Shirine Saad, très trendy
Ceci n’est pas un guide, serait-on tenté de dire, à la manière de Magritte. En tous les cas pas un guide ordinaire, souvent barbant, objectif et commun. Entre carnet de notes où l’on peut rajouter ses impressions, carnet d’adresses et guide d’une ville, Boho Beirut, a guide to the Middle East’s most sophisticated city, rédigé par une journaliste qui a le regard et l’expérience des voyages et des mots voyageurs, a pris les airs d’un cahier-compagnon de virée que l’on n’a pas envie de quitter, qui vous colle à la peau, qui recueille les opinions, les états d’âme et les préférences de certaines personnes. « Je suis restée dans le regard de la journaliste qui voyage dans le monde entier et qui lit de nombreux articles sur le sujet. J’ai essayé de garder mon intégrité, sans chercher à faire plaisir à qui que ce soit ou mettre en valeur les amis. » Conçu en toute liberté et subjectivité, il réunit les gens, les lieux, les parenthèses qui nous font aimer cette ville. « Ces êtres qui nous entourent et qui nous inspirent, que l’on rencontre tous les jours et qui nous donnent de l’énergie. J’ai voulu, précise Shirine Saad, exprimer mon amour pour ces gens-là qui font que Beyrouth reste belle. Si on me connaît et qu’on lit cet ouvrage, on remarque vite que c’est tout à fait moi. »
Un parcours intéressant
Pas faux. Shirine Saad est elle-même Boho, un peu glamour, un peu bohême, très stylish dans un look très personnel et qui lui va bien. Après des études d’histoire de l’art et de journalisme, entre Montréal et New York, elle décroche en 2010 une bourse pour Colombia University où elle obtient un MA en journalisme culturel. Son expérience professionnelle s’est faite auprès de nombreux magazines internationaux, Mariage Québec, Fashion magazine, New York Times, V magazine, Elle Québec. Posée, tout comme ses mots bien choisis, bien écrits, dans un ton journalistique qui mêle choix personnel assumé et critères clairs et justifiés, elle a rédigé ce livre de Brooklyn à New York où elle vit, « ce qui m’a permis de rester dans la légèreté », avoue-t-elle. Voulant s’échapper des guides « plutôt ringards, qui ne me parlaient pas, tant au niveau du design, de la photo que de la sélection des endroits », elle rédige cet ouvrage comme un carnet d’adresses personnel, de très belles photos de Tanya Traboulsi et la surprenante mise en page de Laurent el-Khoury, à la fois moderne et nostalgique, sur un papier vieilli, avec des collages et des couleurs apaisantes. Divisé en plusieurs sections, Boho embarque le lecteur dans une balade à travers la ville, de Gemmayzé à Jisr el-Wati, en passant par toutes les places to be, les galeries d’art, les restaurants, les plages et une quinzaine de boutiques. Une balade assortie de rencontres avec des architectes, des designers, des artistes et des cuisiniers émérites. Ainsi, 16 acteurs de la scène locale, Bernard Khoury, Charles Kettaneh, Gordon Campbell, Hussein Hadid, Karen Chekerdjian, Karim Haïdar, Nada Debs, Olivier Gasnier du Parc, Olivier Gemayel, Rosie Abou Rous, Sandra Dagher, Sharif Sehnaoui, Sophie Tabet, Tala Hajjar, Yousef Harati et Youssef Tohmé interviennent pour parler de « leur » Beyrouth en confiant leurs lieux de prédilection. « Je ne voulais pas ressasser les choses que tout le monde connaissait déjà, mais être plus créative, et, plutôt que d’exposer les endroits touristiques habituels, faire une visite des lieux que les personnalités libanaises fréquentent. »

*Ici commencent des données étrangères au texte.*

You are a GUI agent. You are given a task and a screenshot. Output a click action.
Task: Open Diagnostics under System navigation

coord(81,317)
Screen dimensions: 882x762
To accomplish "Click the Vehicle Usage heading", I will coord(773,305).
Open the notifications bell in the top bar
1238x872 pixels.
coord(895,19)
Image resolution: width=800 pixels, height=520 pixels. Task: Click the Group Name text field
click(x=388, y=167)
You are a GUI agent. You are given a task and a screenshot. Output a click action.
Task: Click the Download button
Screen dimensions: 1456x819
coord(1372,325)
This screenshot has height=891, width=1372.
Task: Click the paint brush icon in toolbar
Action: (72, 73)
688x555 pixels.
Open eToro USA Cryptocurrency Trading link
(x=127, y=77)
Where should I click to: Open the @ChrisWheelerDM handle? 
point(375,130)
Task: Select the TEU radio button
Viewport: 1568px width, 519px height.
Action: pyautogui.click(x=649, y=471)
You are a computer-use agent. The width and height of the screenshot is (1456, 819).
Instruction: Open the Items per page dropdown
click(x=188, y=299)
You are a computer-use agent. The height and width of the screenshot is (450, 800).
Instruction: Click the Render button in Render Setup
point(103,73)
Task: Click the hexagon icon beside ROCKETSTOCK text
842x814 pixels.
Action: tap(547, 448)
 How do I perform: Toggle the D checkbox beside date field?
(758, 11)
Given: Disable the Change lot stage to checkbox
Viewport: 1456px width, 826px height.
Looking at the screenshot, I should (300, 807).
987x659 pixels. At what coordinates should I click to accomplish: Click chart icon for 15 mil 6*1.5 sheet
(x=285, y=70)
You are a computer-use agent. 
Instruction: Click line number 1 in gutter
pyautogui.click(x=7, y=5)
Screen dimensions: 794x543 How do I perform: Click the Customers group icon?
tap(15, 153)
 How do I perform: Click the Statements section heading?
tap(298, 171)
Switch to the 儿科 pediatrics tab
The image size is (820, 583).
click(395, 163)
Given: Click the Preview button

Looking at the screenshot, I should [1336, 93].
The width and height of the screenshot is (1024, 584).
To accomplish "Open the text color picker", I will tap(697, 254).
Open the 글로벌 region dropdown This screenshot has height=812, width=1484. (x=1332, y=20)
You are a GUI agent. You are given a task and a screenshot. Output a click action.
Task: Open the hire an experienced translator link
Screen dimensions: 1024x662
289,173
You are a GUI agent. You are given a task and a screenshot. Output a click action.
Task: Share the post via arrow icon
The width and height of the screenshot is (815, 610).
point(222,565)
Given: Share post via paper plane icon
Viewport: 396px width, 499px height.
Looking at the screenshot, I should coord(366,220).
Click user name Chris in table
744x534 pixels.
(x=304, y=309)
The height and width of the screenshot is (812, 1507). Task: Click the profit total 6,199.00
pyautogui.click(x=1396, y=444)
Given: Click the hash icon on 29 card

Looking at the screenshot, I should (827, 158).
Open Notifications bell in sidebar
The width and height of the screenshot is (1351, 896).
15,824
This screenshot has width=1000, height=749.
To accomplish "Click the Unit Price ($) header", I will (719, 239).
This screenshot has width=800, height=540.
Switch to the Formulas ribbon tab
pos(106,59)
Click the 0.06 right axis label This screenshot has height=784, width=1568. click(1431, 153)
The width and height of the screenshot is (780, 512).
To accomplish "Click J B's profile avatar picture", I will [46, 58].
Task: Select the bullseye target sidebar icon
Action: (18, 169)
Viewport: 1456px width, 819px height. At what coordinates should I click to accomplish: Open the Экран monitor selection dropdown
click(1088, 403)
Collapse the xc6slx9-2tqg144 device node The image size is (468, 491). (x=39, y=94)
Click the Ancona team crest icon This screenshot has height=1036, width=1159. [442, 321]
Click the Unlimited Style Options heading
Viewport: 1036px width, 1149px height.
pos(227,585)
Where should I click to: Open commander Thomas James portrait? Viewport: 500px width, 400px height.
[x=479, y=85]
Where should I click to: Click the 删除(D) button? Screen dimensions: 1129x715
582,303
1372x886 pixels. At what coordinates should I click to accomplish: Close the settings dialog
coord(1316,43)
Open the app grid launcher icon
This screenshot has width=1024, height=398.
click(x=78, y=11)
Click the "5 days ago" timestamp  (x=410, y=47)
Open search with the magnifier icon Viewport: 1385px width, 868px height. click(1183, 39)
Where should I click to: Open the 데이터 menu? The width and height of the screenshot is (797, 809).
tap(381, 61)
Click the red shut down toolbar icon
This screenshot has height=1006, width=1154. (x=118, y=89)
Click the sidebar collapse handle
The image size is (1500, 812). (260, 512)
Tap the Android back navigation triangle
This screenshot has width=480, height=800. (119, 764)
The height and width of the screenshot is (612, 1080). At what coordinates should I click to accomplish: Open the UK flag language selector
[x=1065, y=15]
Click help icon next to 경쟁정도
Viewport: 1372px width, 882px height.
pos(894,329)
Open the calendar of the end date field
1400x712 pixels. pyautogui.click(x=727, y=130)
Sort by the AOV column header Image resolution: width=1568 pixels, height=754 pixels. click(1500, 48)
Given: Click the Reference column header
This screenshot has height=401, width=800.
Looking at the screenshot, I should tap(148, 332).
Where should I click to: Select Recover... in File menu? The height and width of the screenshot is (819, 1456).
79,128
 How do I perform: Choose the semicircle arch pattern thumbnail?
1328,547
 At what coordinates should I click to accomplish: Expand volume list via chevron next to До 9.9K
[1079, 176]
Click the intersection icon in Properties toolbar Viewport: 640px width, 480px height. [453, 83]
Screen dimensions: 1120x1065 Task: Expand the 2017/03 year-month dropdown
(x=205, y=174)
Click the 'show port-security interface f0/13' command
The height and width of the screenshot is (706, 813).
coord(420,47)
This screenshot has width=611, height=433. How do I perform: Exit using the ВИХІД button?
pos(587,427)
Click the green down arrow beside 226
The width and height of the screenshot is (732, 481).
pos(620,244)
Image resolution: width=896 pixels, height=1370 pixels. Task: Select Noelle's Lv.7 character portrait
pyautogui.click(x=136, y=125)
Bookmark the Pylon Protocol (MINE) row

Dans ses projets, outres les voyages évidemment, Shirine Saad aimerait, dit-elle, « faire un guide sur Montréal ou Anvers, une escale extrêmement sophistiquée et créative ».
Concernant Beyrouth, elle rajoute : « Rien n’est définitif, Beyrouth, en permanence sous pression politique, économique et structurelle, bouge tellement ! Ce qui fait à la fois sa créativité et sa faiblesse. Je pourrais réécrire ce guide tous les jours ! »
« Boho Beirut, a guide to the Middle East’s most sophisticated city » de Shirine Saad (éditions Turning Point), en vente aux librairies Antoine, Paper Cup et Virgin.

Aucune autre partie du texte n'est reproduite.